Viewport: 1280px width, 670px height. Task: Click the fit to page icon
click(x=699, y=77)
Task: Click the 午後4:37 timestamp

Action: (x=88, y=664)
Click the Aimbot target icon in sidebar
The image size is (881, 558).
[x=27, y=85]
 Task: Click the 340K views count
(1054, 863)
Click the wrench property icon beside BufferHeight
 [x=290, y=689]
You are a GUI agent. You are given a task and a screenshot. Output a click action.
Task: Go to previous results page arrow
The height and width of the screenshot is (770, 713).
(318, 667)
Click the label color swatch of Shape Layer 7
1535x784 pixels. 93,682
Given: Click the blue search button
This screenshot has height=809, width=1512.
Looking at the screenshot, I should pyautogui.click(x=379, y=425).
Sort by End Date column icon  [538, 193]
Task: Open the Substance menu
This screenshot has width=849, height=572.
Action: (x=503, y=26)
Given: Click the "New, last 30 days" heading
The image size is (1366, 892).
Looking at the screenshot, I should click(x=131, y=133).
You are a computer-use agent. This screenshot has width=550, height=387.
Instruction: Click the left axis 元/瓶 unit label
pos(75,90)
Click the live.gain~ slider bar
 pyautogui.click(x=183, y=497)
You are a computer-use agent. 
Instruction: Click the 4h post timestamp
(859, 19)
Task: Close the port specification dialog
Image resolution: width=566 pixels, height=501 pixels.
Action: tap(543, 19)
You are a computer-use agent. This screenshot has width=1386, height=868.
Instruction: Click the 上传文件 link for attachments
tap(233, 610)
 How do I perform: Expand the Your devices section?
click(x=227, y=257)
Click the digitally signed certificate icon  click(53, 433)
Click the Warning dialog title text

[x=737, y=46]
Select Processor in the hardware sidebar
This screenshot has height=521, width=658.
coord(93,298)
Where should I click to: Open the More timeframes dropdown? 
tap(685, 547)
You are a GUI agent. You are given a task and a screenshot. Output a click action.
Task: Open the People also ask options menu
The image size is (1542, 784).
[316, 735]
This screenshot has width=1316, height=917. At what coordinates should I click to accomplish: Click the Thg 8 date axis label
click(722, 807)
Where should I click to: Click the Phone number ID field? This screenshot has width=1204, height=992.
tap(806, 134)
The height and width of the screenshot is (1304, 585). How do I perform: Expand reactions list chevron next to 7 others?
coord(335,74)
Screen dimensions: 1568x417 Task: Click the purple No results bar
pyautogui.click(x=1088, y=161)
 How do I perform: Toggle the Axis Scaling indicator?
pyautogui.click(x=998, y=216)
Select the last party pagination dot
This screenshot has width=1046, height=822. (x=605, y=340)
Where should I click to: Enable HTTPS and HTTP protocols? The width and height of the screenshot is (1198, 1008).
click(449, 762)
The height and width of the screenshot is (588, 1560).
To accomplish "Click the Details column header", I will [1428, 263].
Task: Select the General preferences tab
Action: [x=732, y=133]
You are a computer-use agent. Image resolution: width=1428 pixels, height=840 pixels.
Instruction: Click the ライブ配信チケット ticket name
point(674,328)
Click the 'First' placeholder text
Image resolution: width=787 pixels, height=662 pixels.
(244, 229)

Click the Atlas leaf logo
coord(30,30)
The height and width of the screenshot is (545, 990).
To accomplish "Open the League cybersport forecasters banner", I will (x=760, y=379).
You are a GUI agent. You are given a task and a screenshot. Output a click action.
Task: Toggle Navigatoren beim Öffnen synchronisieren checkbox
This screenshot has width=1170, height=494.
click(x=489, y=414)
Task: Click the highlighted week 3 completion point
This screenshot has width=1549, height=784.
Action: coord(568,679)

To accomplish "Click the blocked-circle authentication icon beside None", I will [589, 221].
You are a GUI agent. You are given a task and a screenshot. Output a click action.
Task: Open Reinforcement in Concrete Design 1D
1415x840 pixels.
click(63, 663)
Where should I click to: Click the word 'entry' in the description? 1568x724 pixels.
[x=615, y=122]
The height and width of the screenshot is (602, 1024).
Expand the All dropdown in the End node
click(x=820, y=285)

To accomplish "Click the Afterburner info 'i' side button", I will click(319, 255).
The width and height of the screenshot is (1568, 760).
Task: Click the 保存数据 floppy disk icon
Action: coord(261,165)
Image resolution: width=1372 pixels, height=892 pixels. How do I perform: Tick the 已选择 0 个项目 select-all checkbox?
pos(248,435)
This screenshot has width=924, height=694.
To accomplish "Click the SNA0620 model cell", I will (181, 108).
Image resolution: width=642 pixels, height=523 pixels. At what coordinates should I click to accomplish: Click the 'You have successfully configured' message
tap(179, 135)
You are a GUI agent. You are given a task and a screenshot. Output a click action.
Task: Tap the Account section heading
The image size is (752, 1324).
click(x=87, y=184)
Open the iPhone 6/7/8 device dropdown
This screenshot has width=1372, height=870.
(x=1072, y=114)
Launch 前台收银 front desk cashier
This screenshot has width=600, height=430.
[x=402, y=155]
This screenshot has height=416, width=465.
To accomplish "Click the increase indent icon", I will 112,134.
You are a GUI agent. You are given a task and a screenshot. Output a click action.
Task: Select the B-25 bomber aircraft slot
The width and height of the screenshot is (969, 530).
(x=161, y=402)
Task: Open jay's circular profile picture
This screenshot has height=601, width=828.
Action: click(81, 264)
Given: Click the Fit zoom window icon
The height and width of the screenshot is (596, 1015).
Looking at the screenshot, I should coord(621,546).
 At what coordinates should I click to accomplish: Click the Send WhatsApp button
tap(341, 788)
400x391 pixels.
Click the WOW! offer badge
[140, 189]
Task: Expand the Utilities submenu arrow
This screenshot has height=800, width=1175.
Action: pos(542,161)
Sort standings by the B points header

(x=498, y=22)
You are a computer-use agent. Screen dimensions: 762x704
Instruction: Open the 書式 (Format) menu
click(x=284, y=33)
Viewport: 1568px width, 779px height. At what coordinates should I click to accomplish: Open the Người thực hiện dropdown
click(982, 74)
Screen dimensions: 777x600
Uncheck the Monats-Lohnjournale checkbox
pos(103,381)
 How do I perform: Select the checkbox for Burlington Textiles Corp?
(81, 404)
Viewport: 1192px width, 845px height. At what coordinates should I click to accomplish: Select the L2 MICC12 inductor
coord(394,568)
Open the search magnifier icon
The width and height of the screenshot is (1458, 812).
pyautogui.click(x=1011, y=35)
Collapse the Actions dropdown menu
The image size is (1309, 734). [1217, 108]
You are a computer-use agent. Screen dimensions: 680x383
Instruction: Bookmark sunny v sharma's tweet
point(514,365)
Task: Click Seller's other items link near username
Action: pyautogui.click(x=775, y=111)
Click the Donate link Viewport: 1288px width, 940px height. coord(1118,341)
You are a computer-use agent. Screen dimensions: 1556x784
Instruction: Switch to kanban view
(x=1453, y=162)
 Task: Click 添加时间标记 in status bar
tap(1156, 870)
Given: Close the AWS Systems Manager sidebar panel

____

(TRY IT):
Wherever a line in the entries holds "heading", copy that line.

(RESULT FOR THIS TASK):
Given: Click the "New, last 30 days" heading
Task: Tap the Account section heading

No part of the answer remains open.